Nicht nur politisch rechts Stehende, national Argumentierende setzen sich mit dem Thema auseinander. Der Anteil jener Menschen in der Bevölkerung der Bundesrepublik, die keine deutschen Wurzeln haben, ist zweifelsohne in den letzten Jahren gewachsen. Wann und unter welchen Umständen für sie Deutschland zur (neuen) Heimat werden kann und soll – das ist äußerst umstritten.

Kampfbegriff Heimat

Kann man nur eine Heimat haben? Ist der Ort, an dem das "Wir" eine Bedeutung bekommt, ein Land, eine Region, eine Stadt? Oder kann Europa in diesem Sinne (auch) Heimat sein? Kann es so etwas geben, wie eine kollektive europäische Identität? Und wenn es sie gibt, wie macht man sie möglich? Wieviel nationalen Patriotismus verträgt Europa, verträgt Deutschland? Und was hat die Renaissance des Heimatbegriffs mit der Flüchtlingskrise zu tun?
Darüber diskutieren:
Dr. Karamba Diaby, SPD-Bundestagsabgeordneter aus dem Senegal
"Man kann mehrere Heimaten haben ... Wir können 'Heimat' auf keinen Fall tabuisieren, aber die Instrumentalisierung des Begriffs kommt daher, dass manche versuchen, das zu missbrauchen für ihre politischen Zwecke. Ich kann das nicht akzeptieren."
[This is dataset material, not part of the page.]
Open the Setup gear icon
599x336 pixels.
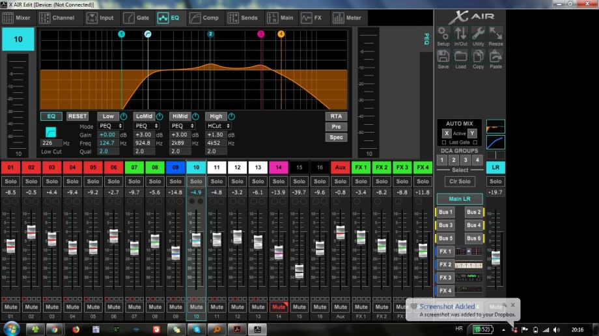(x=443, y=33)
Alexander Homann, Delegierter der Deutschsprachigen Gemeinschaft bei der Belgischen Botschaft in Berlin
"Ich bin Europäer. Ich bin groß geworden in einer Grenzregion, die an einer der Nahtstellen Europas liegt. Das war zu einer Zeit, als es noch richtig physische Grenzen gab zwischen den Ländern, mit Schlagbäumen. Für mich ist Heimat auch dieser Zusammenfluss von Kulturen ... Wir Deutschsprachigen in Belgien sagen gern: Wir rechnen wie die Deutschen; wir leben wie die Franzosen – aber wir sind Belgier."
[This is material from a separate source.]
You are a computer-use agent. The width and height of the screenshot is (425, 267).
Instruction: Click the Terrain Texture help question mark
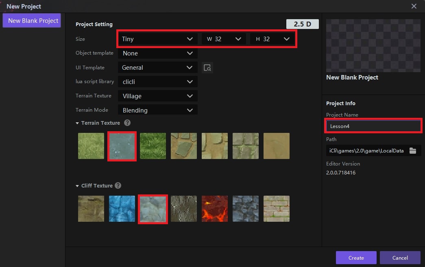click(127, 123)
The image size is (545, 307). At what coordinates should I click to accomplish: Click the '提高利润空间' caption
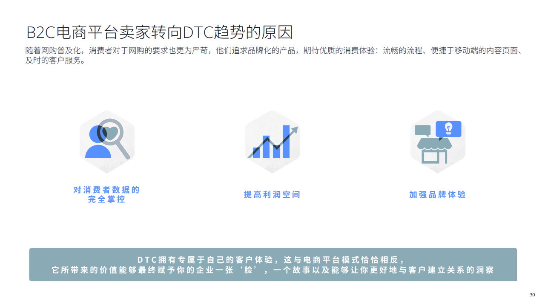pos(272,194)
Jagoda Marinić, deutsch-kroatische Schriftstellerin
"Der ganze Kontinent ist meine Biografie... Indem wir jetzt alle nur noch über 'Heimat' reden und diese soften Dinge, sprechen wir nicht mehr über das, was unser Leben im Täglichen belastet. Nicht diese komischen, emotionalen Kampfbegriffe müssen diskutiert werden. Ich möchte darüber reden, warum die Menschen hier zu viele Steuern zahlen; warum manche zu wenig haben; warum die Leute im Hartz-IV-System stecken bleiben; warum sich Menschen in den Städten ihre Wohnungen nicht mehr leisten können – das hat uns anzugehen."
Norbert Kleinwächter, AfD-Bundestagsabgeordneter und Mitglied im Europaausschuss des Deutschen Bundestages
"Eine Europäische Identität – so etwas gibt es nicht ... Durch die undemokratische Entscheidung der Regierung Merkel, so viele Migranten auf einmal in Städte und Gemeinden zu schicken, haben die Bürger ein Gespür der 'Heimatverletzung' ... Wenn so plötzliche – ich möchte fast sagen: gewaltsame – Veränderungen kommen, dann wird Heimat zum Kampfbegriff."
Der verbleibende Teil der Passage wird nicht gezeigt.